Von Rechtsfehlern beeinflusst ist allerdings die Annahme des Berufungsgerichts, die Beklagte habe nur die Aufklärung über die allgemeinen Risiken der beabsichtigten Operation, nicht aber die Aufklärung über die Erfolgsaussichten und Behandlungsalternativen übernommen. Der vom Berufungsgericht zur Begründung dieser Annahme aufgestellte Rechtssatz, der mit der Aufklärung beauftragte Arzt übernehme dann, wenn er an der Indikationsstellung und Vereinbarung der Operation nicht beteiligt gewesen sei, nur den Teil der Aufklärung, der die Information über die allgemeinen Risiken der zwischen dem Patienten und den behandelnden Ärzten vereinbarten Operation betreffe, und nehme auch nur insoweit eine Garantenstellung gegenüber dem Patienten ein, trifft - jedenfalls in dieser Allgemeinheit - nicht zu. Die Annahme einer Garantenpflicht bei tatsächlicher Übernahme einer ärztlichen Behandlung hat ihren Grund in der Übernahme eines Auftrags (vgl. BGH, Urteil vom 31. Januar 2002 - 4 StR 289/01, BGHSt 47, 224 Rn. 20; Senatsurteil vom 8. Februar 2000 - VI ZR 325/98, VersR 2000, 1107) oder in dem Vertrauen, das der betreffende Arzt beim Patienten durch sein Tätigwerden hervorruft und diesen davon abhält, anderweitig Hilfe in Anspruch zu nehmen (vgl. Senatsurteil vom 20. Februar 1979 - VI ZR 48/78, VersR 1979, 376, 377). Feststellungen, dass die Beklagte es gegenüber den behandelnden Ärzten übernommen hätte, die Klägerin über die Erfolgsaussichten der beabsichtigten Operationen aufzuklären, sind nicht getroffen worden. In der vorgenannten zweiten Fallgruppe ist für die Reichweite der Garantenstellung des Arztes indes der Umfang des Vertrauens entscheidend, das sich der Patient aufgrund des konkreten Auftretens des Arztes berechtigterweise bilden darf. Dies lässt sich entgegen der Auffassung des Berufungsgerichts nicht abstrakt bestimmen, sondern hängt stets von den konkreten Umständen des Einzelfalles ab. Dabei kommt es darauf an, wie ein objektiver Dritter in der Lage des Patienten das Verhalten des Arztes in der konkreten Behandlungssituation verstehen durfte."

Anmerkung:

Der BGH erweitert die Verantwortlichkeit des „nur aufklärenden Arztes“ und stellt insoweit auf denEmpfängerhorizontab. Durfte der Patient aufgrund des Auftretens des aufklärenden Arztes davon ausgehen, dass dieser an der Indikationsstellung beteiligt war und mit ihm deswegen die Erfolgsaussichten und Behandlungsalternativen bespricht, kommt dessen Haftung als „Garant“ in Betracht.

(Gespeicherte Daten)

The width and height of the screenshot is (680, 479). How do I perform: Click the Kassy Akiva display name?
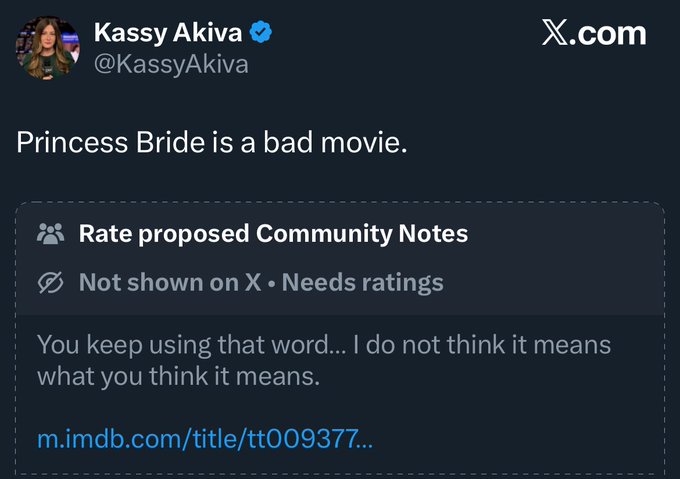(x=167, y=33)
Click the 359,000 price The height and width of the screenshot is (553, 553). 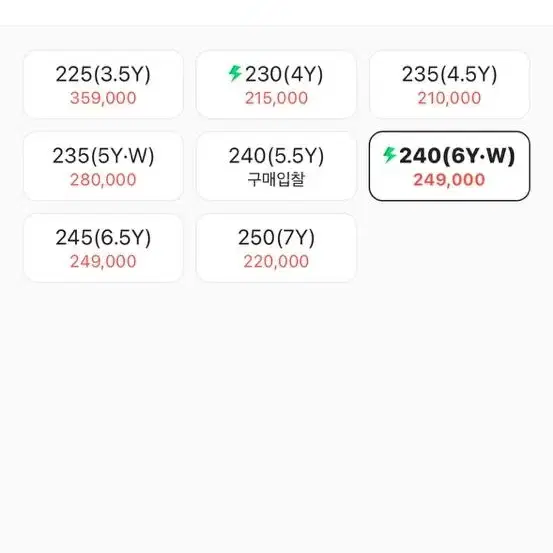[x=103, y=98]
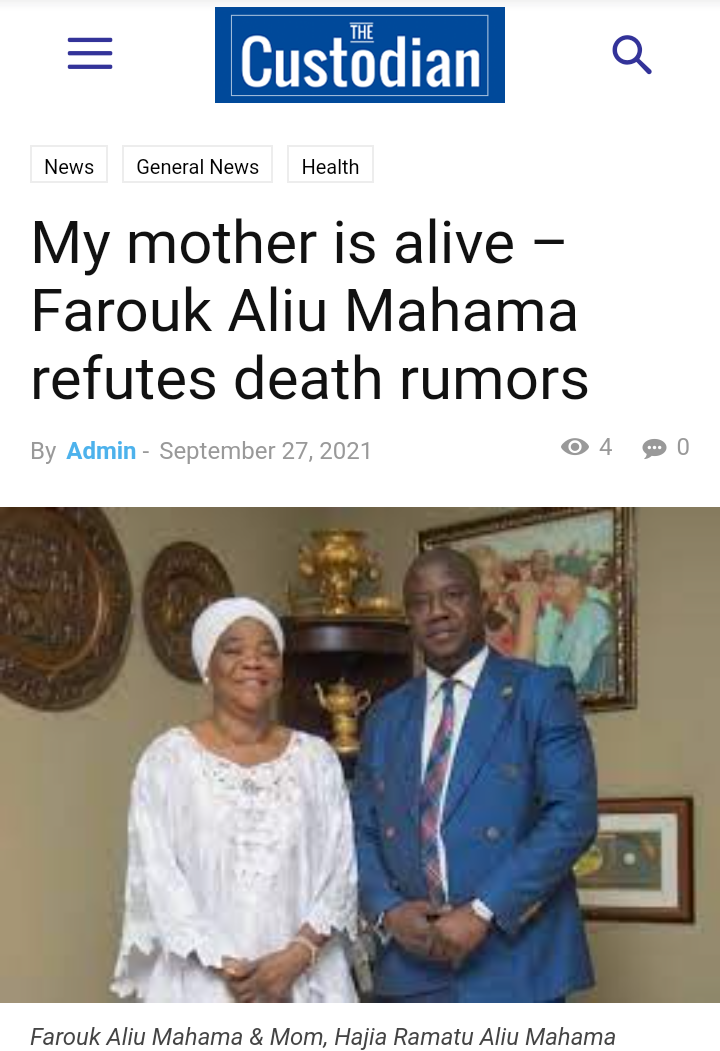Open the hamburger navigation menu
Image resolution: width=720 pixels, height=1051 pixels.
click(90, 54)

==

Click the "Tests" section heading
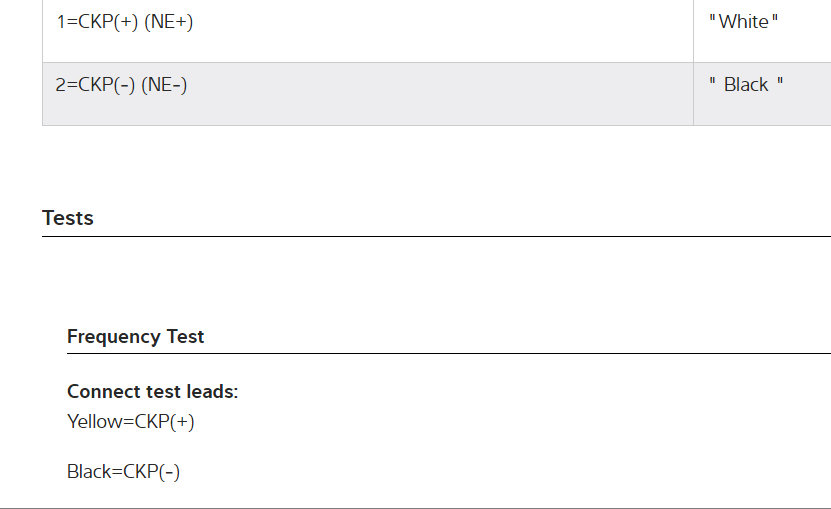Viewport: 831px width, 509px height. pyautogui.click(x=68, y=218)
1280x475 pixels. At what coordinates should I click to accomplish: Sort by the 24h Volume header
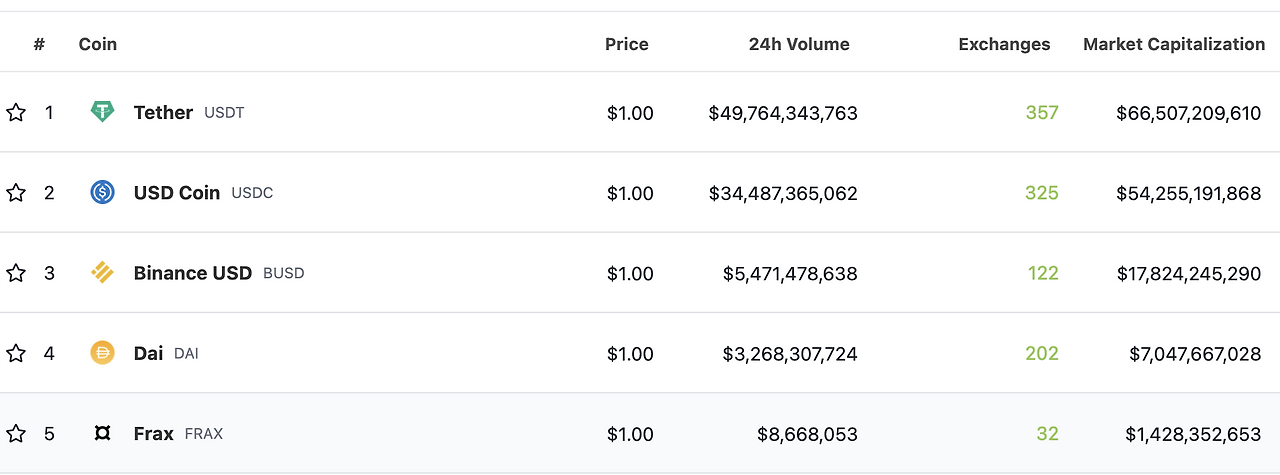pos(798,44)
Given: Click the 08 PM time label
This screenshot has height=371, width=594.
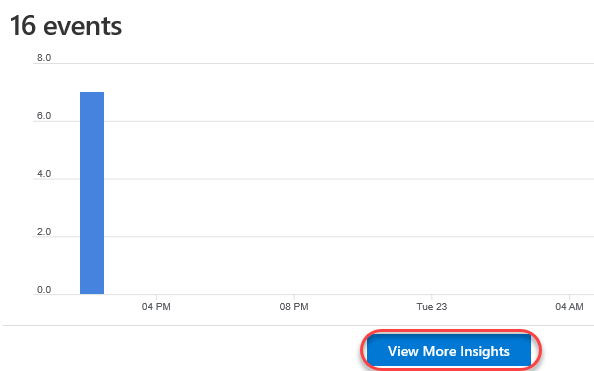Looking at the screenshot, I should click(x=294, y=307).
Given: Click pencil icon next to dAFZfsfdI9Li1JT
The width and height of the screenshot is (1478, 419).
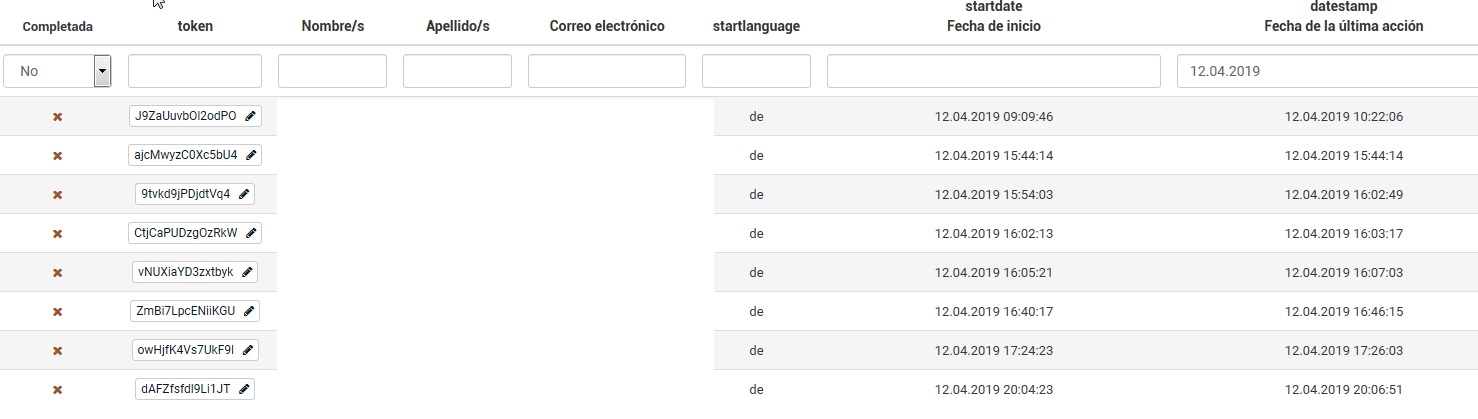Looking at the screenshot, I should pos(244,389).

Arbeitsauftrag
Erklären Sie anhand des Textes zur Prüfung in ein bis drei Sätzen, worin die Garantenpflicht eines Arztes bei tatsächlicher Übernahme einer ärztlichen Behandlung ihren Grund hat.

Antwort
Die Garantenpflicht hat ihren Grund entweder in der Übernahme eines Auftrags oder in dem Vertrauen, das der Arzt durch sein Tätigwerden beim Patienten hervorruft. Dieses Vertrauen hält den Patienten davon ab, anderweitig Hilfe in Anspruch zu nehmen.